House Unveils Immigration Plan That Senators Say Is Doomed

WASHINGTON -- House lawmakers rolled out a piecemeal approach to passing immigration reform Thursday, even as senators warned that a go-slow, incremental effort would likely fail.

Speaking to reporters on Capitol Hill, Rep. Bob Goodlatte (R-Va.) said the House Judiciary Committee, which he chairs, would unveil a series of measures aimed at fixing the immigration system one piece at a time.

"By taking a fine-tooth comb through each of the individual issues within the larger immigration debate, it will help us get a better bill that will benefit Americans and provide a workable immigration system," Goodlatte said.

"We want to make sure we get immigration reform right this time so that we don't have the same problems in the future that we've had with past immigration reform bills," he said, referring to President Ronald Reagan's 1986 law that legalized some 3 million people and to the 2007 reform bid that failed. "It was driven from the top down, not brought from the grassroots."

The House Republicans intend to start this week by introducing one bill to establish a guest worker program for agricultural laborers and another to set up an "e-verify" type program that would track people who enter and leave the United States.

Goodlatte and Rep. Trey Gowdy (R-S.C.) announced their plan even as the two lead senators in the immigration reform effort told reporters that piecemeal will not work.

"It has got to be a comprehensive approach," said Sen. John McCain (R-Ariz.), noting that past attempts to pass popular measures to legalize the children of undocumented immigrants had all failed when lawmakers began to tack on amendments.

"We can't do individual bills because the problem is people say, 'What about me?'" declared Sen. Chuck Schumer (D-N.Y.), speaking at a breakfast with reporters. "What we found is, ironically, it may be a little counterintuitive, but the best way to pass immigration legislation is actually a comprehensive bill because that can achieve more balance, and everybody can get much, but not all, of what they want.

"I think that the idea of doing separate bills is just not going to work," Schumer added. "It's not worked in the past, and it's not going to work in the future."

In particular, the senators argued that if immigration reform does not include a pathway to citizenship for people who are already in the United States, it will fail.

"There's no way of getting this job done without giving people a path to citizenship," said McCain.

"Any attempt to say in the House that you will not have a path to citizenship would be a non-starter, and I say that unequivocally," said Schumer. "It will not pass the Senate. I do not think you would get a Democratic vote."
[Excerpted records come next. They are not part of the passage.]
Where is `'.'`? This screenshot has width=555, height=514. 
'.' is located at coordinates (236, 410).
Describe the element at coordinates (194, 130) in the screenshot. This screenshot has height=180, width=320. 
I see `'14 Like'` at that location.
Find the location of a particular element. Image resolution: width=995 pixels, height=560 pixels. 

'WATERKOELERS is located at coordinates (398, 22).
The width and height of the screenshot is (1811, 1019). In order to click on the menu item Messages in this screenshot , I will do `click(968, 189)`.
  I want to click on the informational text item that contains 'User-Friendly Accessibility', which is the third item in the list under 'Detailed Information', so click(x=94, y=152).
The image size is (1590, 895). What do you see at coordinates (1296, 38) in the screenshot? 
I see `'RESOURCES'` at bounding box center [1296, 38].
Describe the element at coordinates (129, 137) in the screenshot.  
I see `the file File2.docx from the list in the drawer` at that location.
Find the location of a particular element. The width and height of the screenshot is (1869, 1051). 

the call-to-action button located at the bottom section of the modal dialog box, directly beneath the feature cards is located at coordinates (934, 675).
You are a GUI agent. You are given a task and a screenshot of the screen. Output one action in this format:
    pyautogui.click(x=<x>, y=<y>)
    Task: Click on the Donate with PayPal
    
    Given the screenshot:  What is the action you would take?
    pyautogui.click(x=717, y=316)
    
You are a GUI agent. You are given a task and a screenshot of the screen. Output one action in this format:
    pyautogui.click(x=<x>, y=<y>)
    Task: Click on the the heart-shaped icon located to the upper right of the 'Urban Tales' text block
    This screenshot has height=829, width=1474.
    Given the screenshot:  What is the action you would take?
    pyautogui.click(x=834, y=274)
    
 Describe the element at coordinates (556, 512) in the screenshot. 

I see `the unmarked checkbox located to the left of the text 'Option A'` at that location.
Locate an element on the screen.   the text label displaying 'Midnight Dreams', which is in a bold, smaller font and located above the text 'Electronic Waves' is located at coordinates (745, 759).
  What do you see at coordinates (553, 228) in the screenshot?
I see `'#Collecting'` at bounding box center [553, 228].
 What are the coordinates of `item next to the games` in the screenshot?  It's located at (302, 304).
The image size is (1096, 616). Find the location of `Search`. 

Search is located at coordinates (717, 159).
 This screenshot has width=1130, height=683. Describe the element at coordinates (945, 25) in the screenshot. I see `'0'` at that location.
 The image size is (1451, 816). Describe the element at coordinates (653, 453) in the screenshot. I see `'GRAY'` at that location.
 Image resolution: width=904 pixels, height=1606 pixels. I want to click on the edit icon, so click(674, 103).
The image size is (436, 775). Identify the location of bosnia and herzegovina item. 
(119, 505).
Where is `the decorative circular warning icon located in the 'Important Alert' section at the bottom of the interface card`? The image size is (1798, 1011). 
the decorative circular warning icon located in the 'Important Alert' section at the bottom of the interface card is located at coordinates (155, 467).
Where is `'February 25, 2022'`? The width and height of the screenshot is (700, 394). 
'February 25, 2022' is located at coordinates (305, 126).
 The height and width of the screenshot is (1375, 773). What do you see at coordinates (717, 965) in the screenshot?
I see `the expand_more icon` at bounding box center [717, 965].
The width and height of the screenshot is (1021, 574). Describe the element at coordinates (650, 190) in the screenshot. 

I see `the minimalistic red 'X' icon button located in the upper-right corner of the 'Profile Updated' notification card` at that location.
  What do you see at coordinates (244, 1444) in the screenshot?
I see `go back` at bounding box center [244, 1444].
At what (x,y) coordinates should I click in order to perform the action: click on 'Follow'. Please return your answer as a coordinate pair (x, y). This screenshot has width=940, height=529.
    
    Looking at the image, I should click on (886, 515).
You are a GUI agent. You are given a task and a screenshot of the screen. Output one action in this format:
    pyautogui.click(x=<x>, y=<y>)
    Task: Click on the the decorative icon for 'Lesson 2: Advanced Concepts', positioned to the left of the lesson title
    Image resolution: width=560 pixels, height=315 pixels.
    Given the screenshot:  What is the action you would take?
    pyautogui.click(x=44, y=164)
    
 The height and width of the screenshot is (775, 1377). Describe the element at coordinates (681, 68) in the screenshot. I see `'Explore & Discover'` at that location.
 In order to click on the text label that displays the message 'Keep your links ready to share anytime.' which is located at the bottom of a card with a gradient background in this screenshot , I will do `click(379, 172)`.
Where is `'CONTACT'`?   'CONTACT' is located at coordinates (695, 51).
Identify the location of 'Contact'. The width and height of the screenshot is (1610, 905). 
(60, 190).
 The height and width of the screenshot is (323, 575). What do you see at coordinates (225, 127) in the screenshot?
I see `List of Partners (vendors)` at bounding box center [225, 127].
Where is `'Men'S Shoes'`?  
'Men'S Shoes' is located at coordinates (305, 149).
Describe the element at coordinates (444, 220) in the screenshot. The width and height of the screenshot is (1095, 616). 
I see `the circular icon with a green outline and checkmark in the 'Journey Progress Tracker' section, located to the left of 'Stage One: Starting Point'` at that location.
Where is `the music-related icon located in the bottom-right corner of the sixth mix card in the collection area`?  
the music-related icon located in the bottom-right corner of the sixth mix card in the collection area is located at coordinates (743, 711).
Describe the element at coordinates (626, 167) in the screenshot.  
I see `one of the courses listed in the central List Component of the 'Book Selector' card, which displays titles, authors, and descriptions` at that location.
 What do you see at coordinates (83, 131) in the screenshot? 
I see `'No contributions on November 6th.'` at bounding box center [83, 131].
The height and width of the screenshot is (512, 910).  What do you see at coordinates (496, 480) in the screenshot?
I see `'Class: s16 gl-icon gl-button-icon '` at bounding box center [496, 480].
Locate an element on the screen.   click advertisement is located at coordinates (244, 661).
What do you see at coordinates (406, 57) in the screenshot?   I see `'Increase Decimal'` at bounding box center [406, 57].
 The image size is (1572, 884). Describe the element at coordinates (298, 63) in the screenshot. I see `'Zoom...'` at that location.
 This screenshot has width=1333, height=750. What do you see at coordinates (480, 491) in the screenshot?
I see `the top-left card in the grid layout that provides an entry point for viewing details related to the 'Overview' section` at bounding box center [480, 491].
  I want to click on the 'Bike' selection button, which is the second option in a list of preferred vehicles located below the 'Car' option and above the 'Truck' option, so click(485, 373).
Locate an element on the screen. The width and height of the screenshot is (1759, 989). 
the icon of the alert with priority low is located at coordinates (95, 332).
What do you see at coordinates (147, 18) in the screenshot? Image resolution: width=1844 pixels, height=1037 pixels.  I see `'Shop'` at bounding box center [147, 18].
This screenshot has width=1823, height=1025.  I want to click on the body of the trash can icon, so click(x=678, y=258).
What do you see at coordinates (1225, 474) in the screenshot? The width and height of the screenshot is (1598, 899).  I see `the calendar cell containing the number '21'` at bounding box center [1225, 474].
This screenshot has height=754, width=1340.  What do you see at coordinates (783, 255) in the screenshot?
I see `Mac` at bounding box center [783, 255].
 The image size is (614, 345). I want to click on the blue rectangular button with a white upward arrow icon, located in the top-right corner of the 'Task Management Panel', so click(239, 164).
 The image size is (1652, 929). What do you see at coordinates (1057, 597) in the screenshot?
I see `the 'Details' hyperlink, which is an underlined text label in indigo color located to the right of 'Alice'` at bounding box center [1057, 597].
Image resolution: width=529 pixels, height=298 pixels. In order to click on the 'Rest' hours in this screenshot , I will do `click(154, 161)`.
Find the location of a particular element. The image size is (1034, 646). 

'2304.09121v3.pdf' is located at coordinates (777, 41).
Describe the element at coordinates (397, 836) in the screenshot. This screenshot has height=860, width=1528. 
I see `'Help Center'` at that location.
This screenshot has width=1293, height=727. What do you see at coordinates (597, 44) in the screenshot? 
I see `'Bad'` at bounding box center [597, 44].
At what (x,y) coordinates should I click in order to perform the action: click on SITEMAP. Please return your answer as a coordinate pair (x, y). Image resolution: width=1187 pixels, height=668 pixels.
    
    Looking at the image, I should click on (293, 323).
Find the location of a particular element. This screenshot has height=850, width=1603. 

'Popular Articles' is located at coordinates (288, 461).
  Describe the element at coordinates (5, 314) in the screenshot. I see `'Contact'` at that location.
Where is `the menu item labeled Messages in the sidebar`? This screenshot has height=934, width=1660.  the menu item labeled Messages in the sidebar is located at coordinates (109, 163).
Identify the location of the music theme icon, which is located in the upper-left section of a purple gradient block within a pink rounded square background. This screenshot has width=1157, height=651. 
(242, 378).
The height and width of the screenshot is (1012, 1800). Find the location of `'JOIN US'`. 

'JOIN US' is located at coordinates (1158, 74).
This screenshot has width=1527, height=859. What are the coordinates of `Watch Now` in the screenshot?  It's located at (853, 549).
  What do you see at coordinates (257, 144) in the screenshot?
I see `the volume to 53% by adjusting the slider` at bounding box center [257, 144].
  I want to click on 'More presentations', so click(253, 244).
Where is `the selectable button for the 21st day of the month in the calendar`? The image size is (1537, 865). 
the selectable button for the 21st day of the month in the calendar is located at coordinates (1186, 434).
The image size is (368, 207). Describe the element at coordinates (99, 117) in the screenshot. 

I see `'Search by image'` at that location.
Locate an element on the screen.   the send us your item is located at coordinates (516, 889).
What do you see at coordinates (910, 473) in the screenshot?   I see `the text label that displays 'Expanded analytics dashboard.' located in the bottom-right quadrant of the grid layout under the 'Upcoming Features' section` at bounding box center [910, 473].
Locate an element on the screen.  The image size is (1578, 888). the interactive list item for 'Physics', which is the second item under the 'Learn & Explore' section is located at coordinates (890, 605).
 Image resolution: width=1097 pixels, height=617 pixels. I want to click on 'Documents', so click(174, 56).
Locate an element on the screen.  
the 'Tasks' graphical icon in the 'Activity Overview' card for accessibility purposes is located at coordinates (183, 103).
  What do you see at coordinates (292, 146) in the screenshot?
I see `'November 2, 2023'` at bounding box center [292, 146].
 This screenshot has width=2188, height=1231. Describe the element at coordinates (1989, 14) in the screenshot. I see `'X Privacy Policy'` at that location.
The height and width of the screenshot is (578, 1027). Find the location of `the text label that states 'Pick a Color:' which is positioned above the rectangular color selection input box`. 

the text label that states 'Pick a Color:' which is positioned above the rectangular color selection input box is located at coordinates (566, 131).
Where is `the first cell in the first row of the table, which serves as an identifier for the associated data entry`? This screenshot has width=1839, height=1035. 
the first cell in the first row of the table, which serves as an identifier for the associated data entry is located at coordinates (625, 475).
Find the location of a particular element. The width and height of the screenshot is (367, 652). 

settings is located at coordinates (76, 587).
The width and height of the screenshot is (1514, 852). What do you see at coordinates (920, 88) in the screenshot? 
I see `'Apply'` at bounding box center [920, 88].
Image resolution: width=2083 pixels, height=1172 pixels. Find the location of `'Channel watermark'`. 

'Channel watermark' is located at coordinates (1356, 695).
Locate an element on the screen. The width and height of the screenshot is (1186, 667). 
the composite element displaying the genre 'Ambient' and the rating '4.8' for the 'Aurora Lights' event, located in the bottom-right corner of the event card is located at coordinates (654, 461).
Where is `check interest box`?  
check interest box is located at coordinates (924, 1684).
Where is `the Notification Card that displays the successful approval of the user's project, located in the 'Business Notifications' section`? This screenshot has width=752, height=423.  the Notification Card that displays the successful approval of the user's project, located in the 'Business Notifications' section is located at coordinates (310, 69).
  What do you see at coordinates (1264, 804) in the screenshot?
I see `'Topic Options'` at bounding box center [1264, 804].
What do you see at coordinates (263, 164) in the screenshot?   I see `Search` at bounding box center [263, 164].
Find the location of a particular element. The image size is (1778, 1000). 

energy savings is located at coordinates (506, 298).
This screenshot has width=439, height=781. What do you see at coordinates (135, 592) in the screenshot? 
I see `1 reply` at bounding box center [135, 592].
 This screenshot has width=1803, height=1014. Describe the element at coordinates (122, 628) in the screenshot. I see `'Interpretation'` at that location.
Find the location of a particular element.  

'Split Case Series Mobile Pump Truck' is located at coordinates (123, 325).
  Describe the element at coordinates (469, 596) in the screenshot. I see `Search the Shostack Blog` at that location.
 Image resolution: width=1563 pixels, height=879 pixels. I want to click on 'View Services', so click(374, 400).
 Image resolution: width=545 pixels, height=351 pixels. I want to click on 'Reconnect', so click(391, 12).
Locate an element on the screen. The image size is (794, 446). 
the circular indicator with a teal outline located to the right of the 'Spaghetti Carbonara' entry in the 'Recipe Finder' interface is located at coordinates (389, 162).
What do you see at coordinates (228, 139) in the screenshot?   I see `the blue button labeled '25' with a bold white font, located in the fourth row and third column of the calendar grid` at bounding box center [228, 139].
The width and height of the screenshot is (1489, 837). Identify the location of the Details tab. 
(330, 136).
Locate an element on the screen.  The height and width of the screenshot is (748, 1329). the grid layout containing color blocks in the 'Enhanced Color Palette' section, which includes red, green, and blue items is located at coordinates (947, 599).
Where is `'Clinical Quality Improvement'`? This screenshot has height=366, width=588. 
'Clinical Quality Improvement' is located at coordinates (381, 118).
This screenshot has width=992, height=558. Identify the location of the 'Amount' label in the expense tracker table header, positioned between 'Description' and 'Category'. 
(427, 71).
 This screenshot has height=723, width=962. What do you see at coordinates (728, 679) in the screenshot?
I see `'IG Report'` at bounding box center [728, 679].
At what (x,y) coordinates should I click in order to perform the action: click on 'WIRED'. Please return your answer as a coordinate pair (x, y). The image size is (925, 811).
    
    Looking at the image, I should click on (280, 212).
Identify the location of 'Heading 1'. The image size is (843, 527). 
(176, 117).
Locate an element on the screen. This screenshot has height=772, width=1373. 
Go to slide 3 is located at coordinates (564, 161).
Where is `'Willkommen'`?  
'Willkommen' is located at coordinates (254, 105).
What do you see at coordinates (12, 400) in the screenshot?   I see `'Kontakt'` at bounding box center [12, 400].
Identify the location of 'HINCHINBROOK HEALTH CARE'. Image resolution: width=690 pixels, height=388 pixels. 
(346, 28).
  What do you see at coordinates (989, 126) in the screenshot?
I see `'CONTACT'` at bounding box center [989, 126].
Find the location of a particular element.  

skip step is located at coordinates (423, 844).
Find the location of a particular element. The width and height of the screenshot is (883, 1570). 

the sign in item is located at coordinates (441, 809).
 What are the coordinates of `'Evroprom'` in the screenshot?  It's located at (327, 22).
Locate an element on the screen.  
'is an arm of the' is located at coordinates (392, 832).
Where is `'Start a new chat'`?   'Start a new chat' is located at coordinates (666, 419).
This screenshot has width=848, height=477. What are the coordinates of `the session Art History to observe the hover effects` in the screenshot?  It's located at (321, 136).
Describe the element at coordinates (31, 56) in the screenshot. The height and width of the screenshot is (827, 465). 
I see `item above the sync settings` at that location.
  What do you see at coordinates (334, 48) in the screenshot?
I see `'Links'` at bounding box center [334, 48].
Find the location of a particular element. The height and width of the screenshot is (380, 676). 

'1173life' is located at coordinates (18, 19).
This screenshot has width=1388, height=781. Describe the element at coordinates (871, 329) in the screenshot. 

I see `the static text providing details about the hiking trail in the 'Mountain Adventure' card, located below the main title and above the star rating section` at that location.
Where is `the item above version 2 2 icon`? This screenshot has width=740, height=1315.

Some observers have also warned that a go-slow approach will make passage more difficult because it risks pushing the debate into the 2014 election year, when lawmakers will be more sensitive to pressure from interest groups.

Goodlatte acknowledged that concern, but did not commit to moving his legislation soon.

"Election years are more difficult than non-election years, but I'll also say that it is far more important that we get this right this time ... than that we live by any particular timetable," Goodlatte said.